第3話 女子大生、スマホ買う。

 今週はどのCD借りようかな〜。

 夏になると「日曜日はレンタルCDのお店に通う」と言う週1のお楽しみができた。


 借りていたのは好きなシンガーソングライターのアルバムが多かった。

たまに友達がカラオケで歌っていた曲を探して借りたり、中学高校時代に聴いた懐メロを借りていた。


 ブーブーブー・・・

携帯のバイブ音が鳴る。画面に充電がないと表示されている。

・・・あれ、家で充電したんだけどな・・・

最近高1から使っている携帯の調子が悪い。


 1か月くらい経っただろうか。


「お疲れ様です。」


「お疲れ様。さっき携帯のお店の人来たよ。」


今日の午前中は酒井さんだった。


「チラシのお願いですか?」


この商店街ではお店同士でチラシを置きあっている。

私のバイト先も「クリーニング200円割引券」を置かせてもらっている。


「それもあるけど私が本田さんが携帯持ってなくて、荒井ちゃんはガラケーだって言ったら2人にあげてってこれくれた。」


当時私の地元では携帯やスマホを持っていない大人が多くいた。

私の祖母も携帯を持っていたがあまり使っていなかった。

酒井さんがくれたのは「スマホの割引券」だった。


「ありがとうございます。」


割引が効いて分割払いにできるんだ。

父に聞いてみよう。


バイト上がり、早速父に頼んだ。

晩酌して機嫌のいい時を狙った。私は何が何でもスマホが欲しくなっていた。


「この携帯、もう充電できないから機種変したいなー。」


父におねだりするのは久しぶりである。

なぜならあまり娯楽のお金をくれないから。そのためにバイトしているところもある。


「割引かかるならいいんじゃない、委任状書くから行って来たら。
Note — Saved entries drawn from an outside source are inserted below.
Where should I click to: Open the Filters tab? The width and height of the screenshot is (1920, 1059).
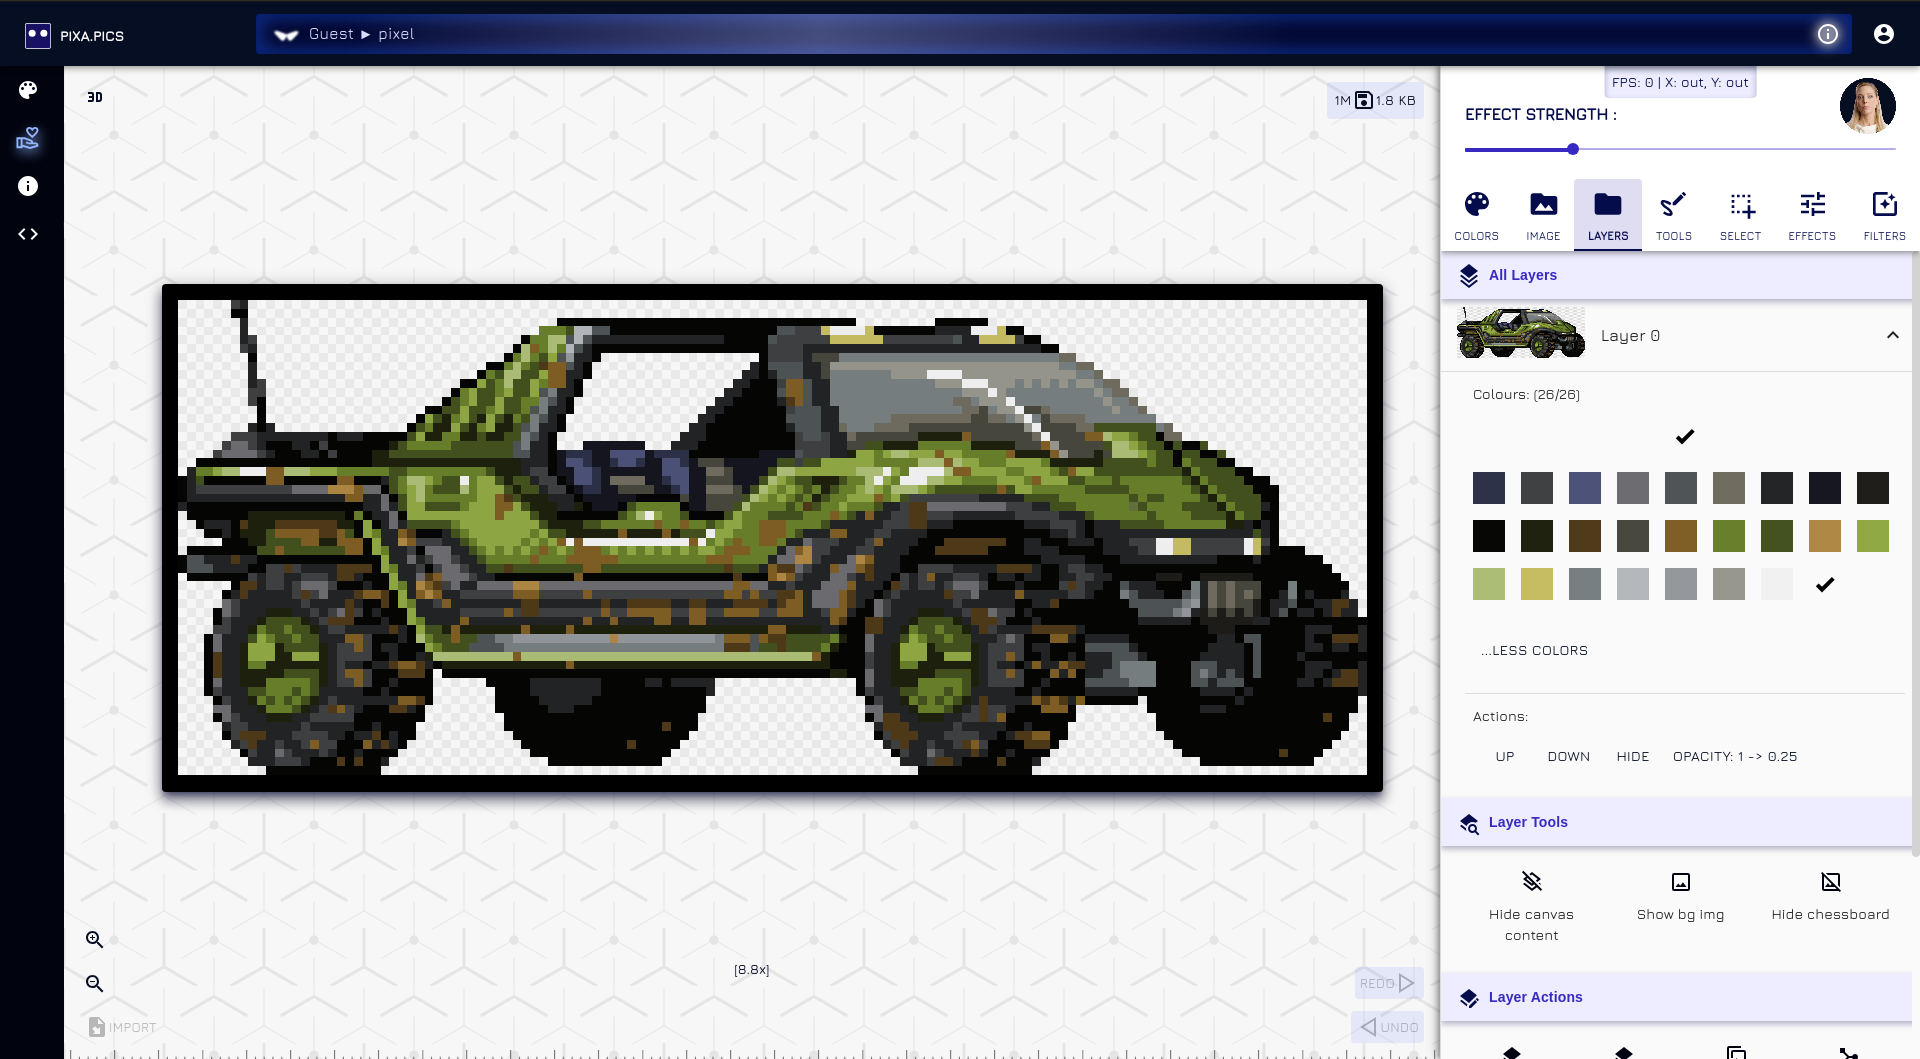point(1884,215)
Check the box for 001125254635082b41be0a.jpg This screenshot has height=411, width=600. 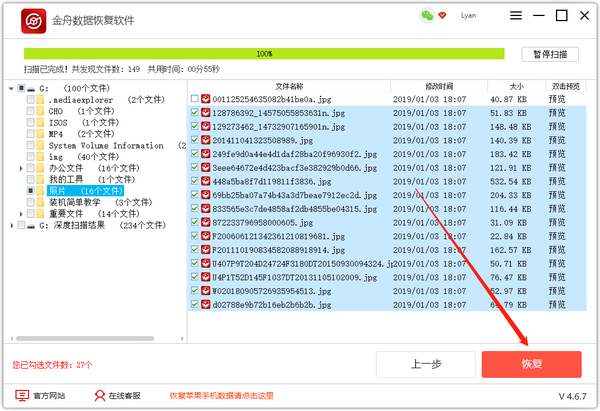[195, 99]
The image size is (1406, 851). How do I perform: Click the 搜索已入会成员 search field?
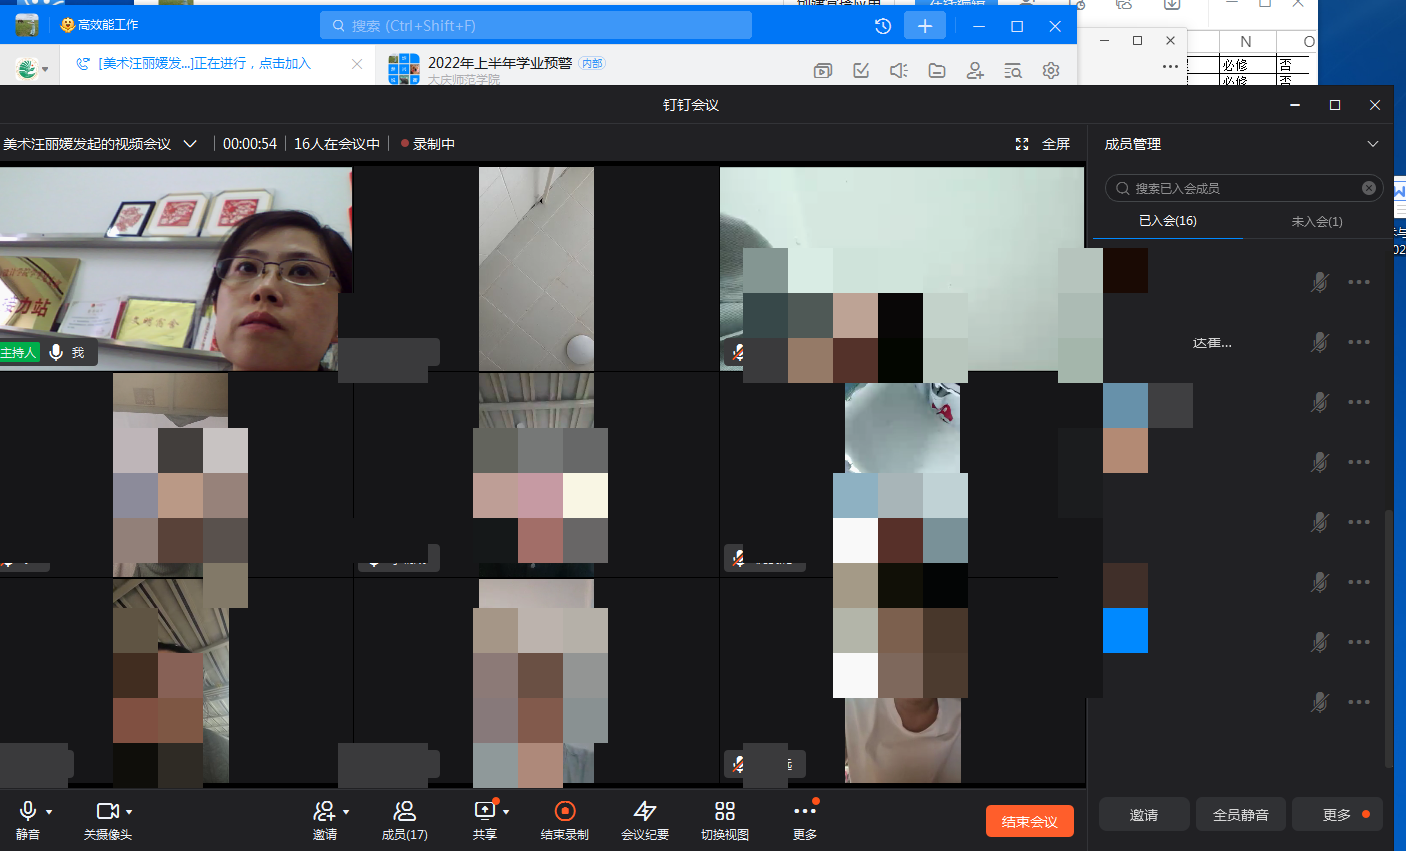coord(1240,188)
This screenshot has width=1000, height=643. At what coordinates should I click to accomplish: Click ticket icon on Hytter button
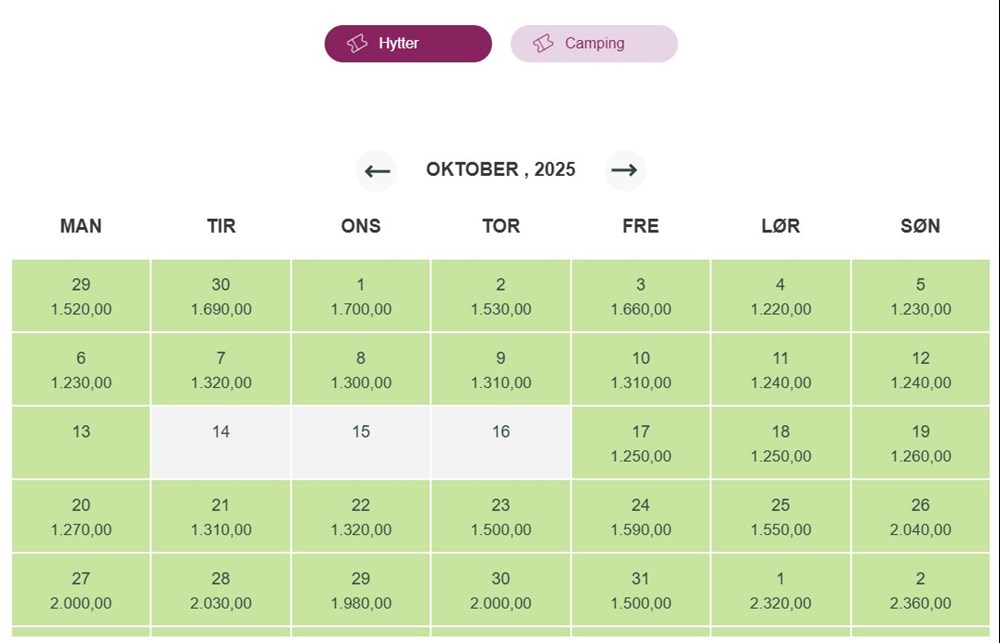tap(357, 44)
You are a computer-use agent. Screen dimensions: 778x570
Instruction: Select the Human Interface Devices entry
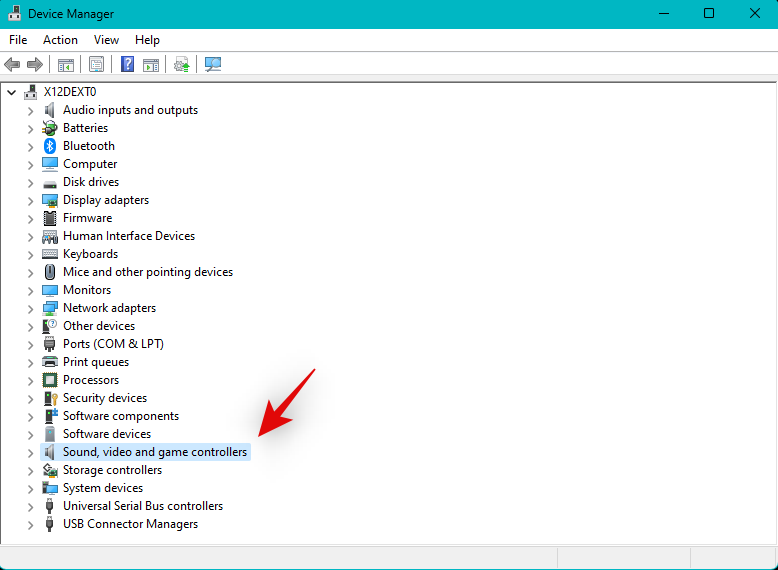pyautogui.click(x=128, y=236)
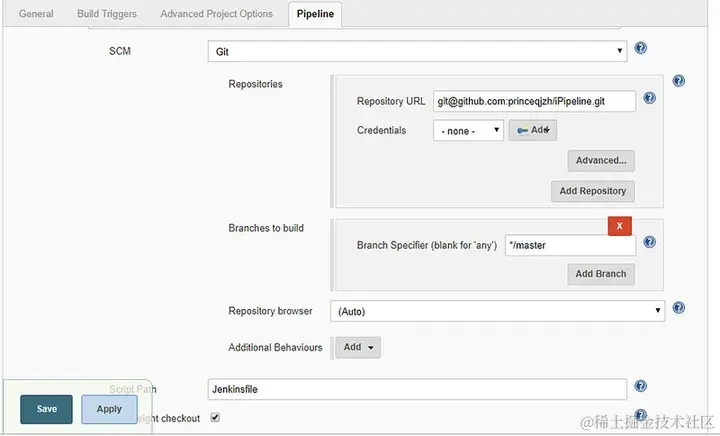Click help icon for Lightweight checkout
Screen dimensions: 720x436
641,414

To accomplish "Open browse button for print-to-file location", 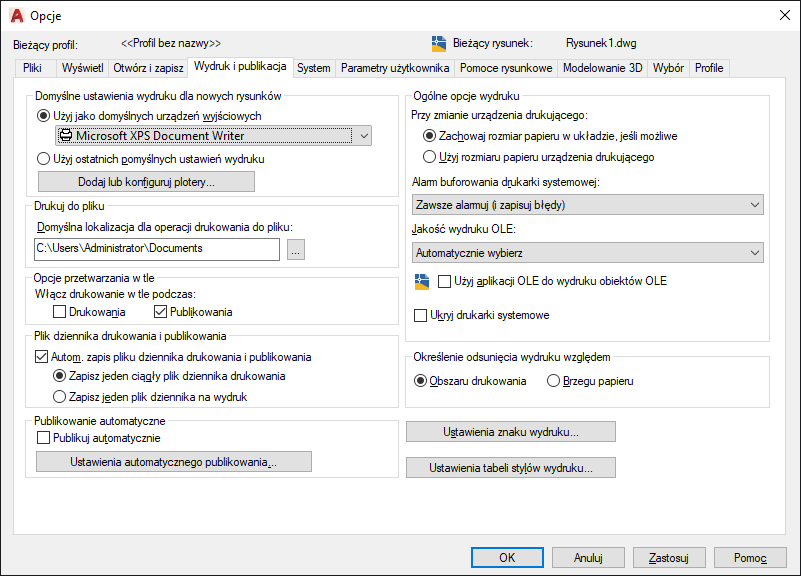I will coord(296,250).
」


対父だと「割引」は魔法のワードだと学んだ。

時々使っていこうと思う。


「やったー、お父さんありがとー!!」




 次のバイトは午前中で上がれるのでその足で携帯のお店に行った。

爽やかイケメン系のお兄さんが対応してくれた。


「お客様、ご家族のポイントと割引使えば機種代かかりませんけど、どうされます?」


「え・・・、すごいですね。家に確認してもいいですか?」


家に電話すると祖父が出た。


「他に使い道もないしポイントで買ってよ。」


「はーい。」


「じゃあな〜。」


「おじいちゃん、ありがとー。」


無事に白いスマホをゲットして家路を急いだ。


 これも10年くらい前の話だが、携帯やスマホを長期間使って貯めたポイントは「機種変更」、「修理」、「充電器など付属品の購入」をする時しか使えなかった。

27歳の私はスマホのポイントで通販の決済をしながら思い出した。

 

 新しいスマホにも音楽をたくさん入れてすぐにデータ容量がなくなり、泣く泣くパソコン経由でプレイヤーやUSBに入れ直したのも今となっては楽しい思い出である。